As any klutz will tell you, coordination is complicated. Just walking down the street--let alone juggling--requires large portions of the brain to keep track of the body and move its limbs. Now neuroscientists think they've found a brain area that performs one of the more difficult of these chores--integrating sensations to figure out the body's position.
People and animals keep track of their limbs with several senses: vision; touch; proprioception, or the feel of the body's position; and memories of recent movements. Sometimes integrating these signals goes awry. For instance, some people with damage to a part of the brain called the parietal cortex don't recognize a limb as their own. They might wake up startled, thinking someone has put a fake leg in their bed. It's puzzling what goes wrong in these people--and equally mysterious how the senses cooperate in a healthy brain.
To locate where signals from vision and proprioception come together in the brain, a team led by psychologist Michael Graziano of Princeton University first had to tease apart these streams of information in monkeys. The researchers hid the monkey's arms beneath a shallow ledge and placed a realistic, stuffed monkey arm on top of the ledge where the monkey could see it. This way the researchers could measure whether signals are caused by the monkey looking at an arm, versus feeling it.
The team tested neurons in a region of the parietal cortex called area 5 that's involved in proprioception. They recorded firing rates from neurons that responded selectively to one arm or another. Then they checked to see if vision plays a role by examining whether the neurons changed their firing rates when the monkey saw the fake arm. If the fake arm was put on the wrong side of the body or flipped around so that the palm was toward the body, the neurons didn't respond. But 29% of neurons did change their firing rates when the visible fake arm was put in a position similar to that of the felt--but hidden--real arm.
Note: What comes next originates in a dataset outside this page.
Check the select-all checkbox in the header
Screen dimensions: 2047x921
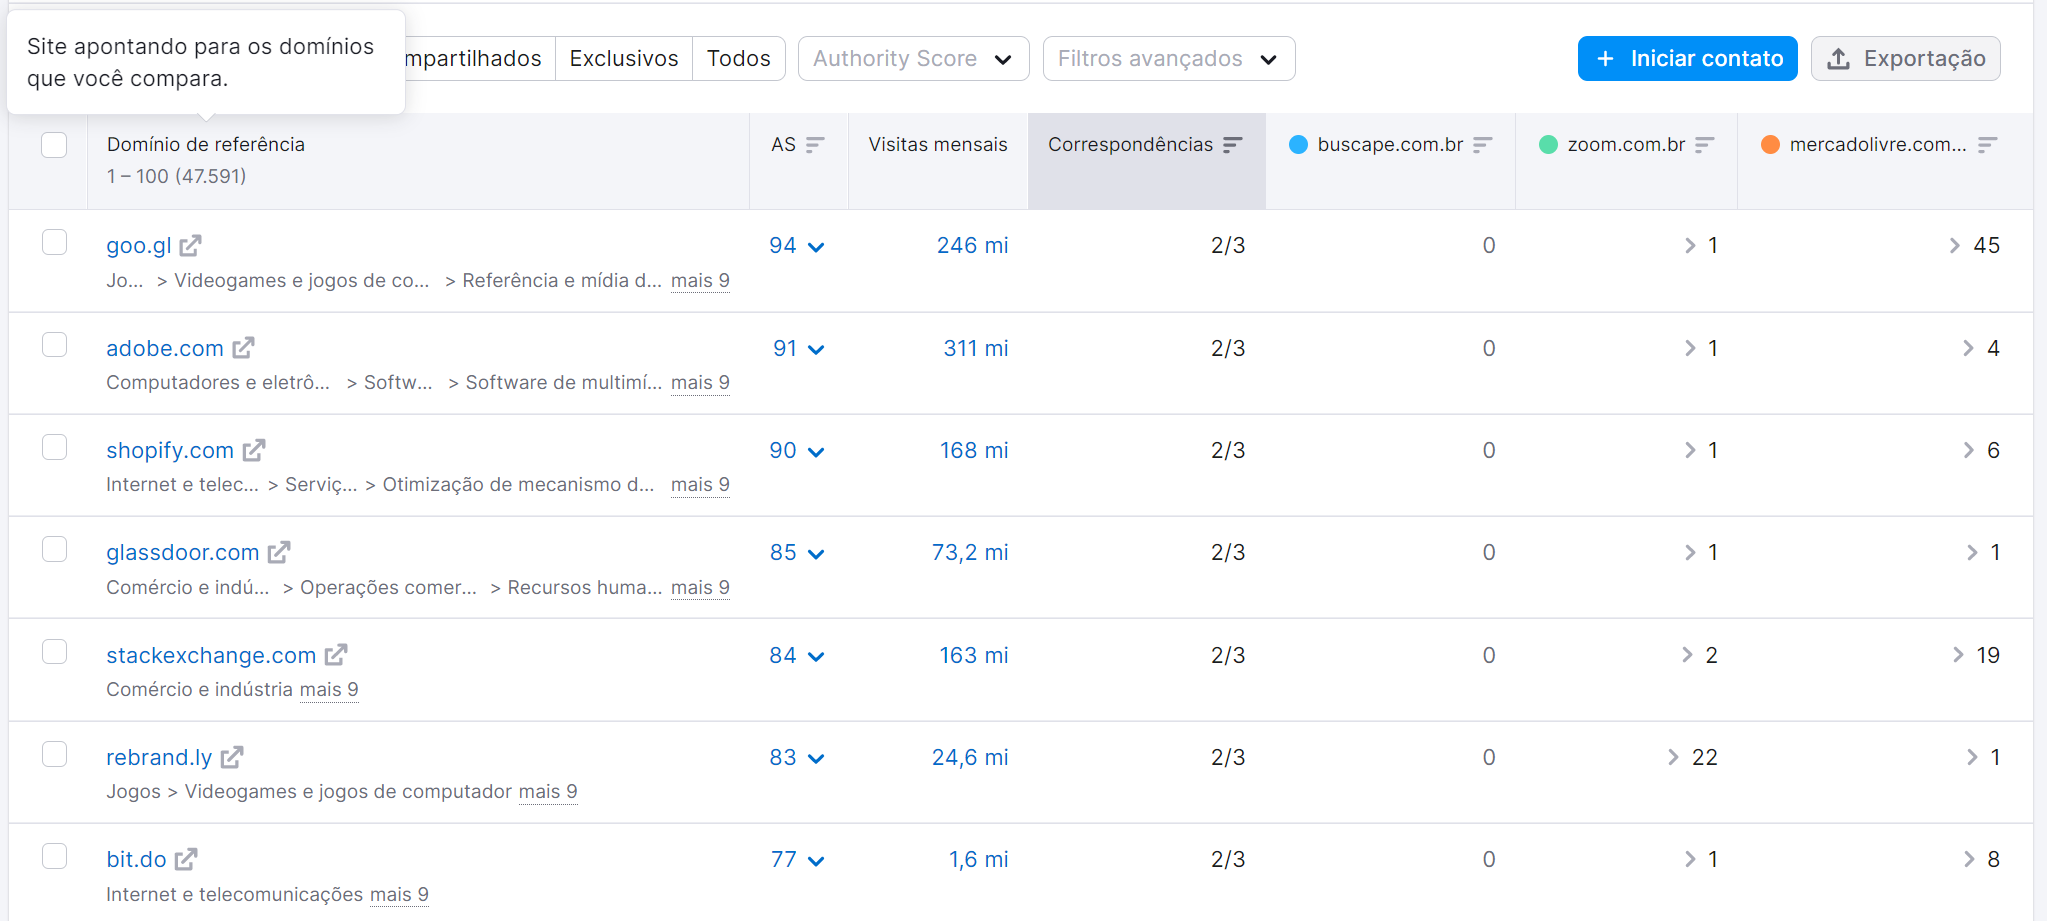55,145
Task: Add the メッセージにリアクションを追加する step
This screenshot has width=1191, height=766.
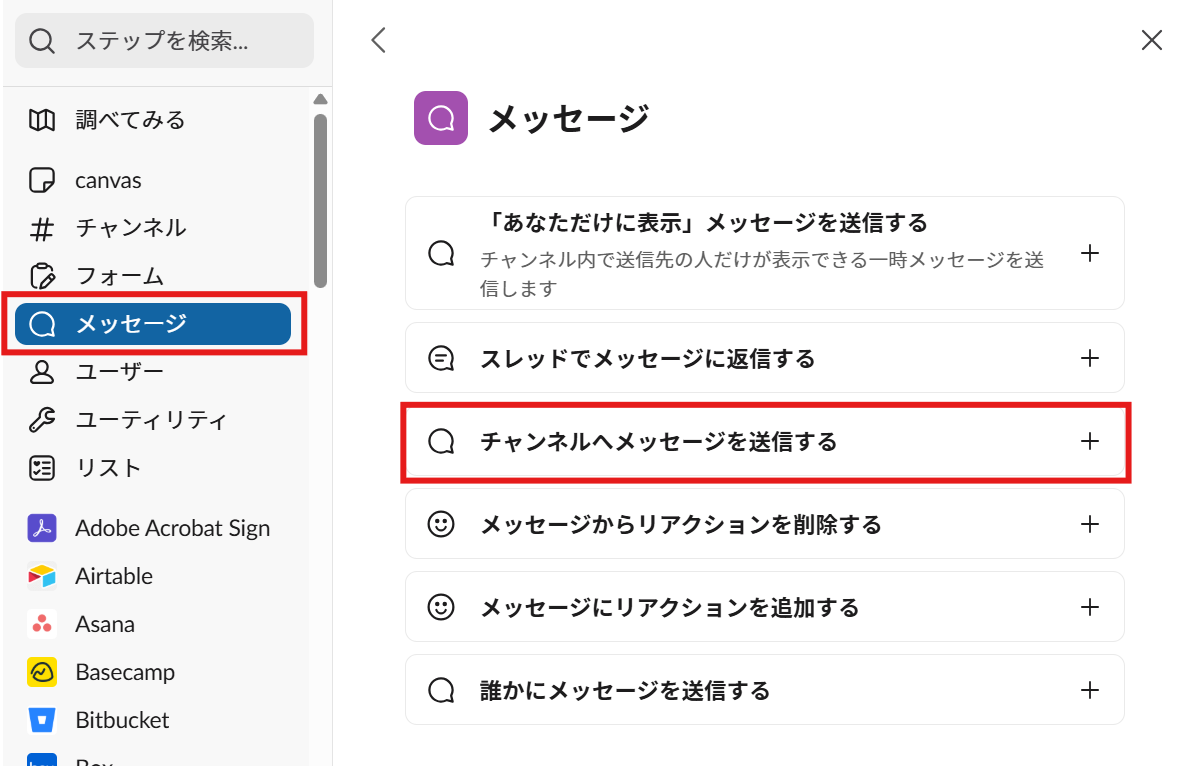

As the researchers report in the 30 November issue of Science, these neurons appear to be sensitive to both vision and proprioception.
The study suggests that "the information processed by area 5 is more multisensory, more abstract" than simple proprioception, says neurophysiologist Lawrence Snyder of Washington University in Saint Louis. And if area 5 neurons integrate signals from many channels, Snyder says, they might be the first stages of a "representation of where the body is in space."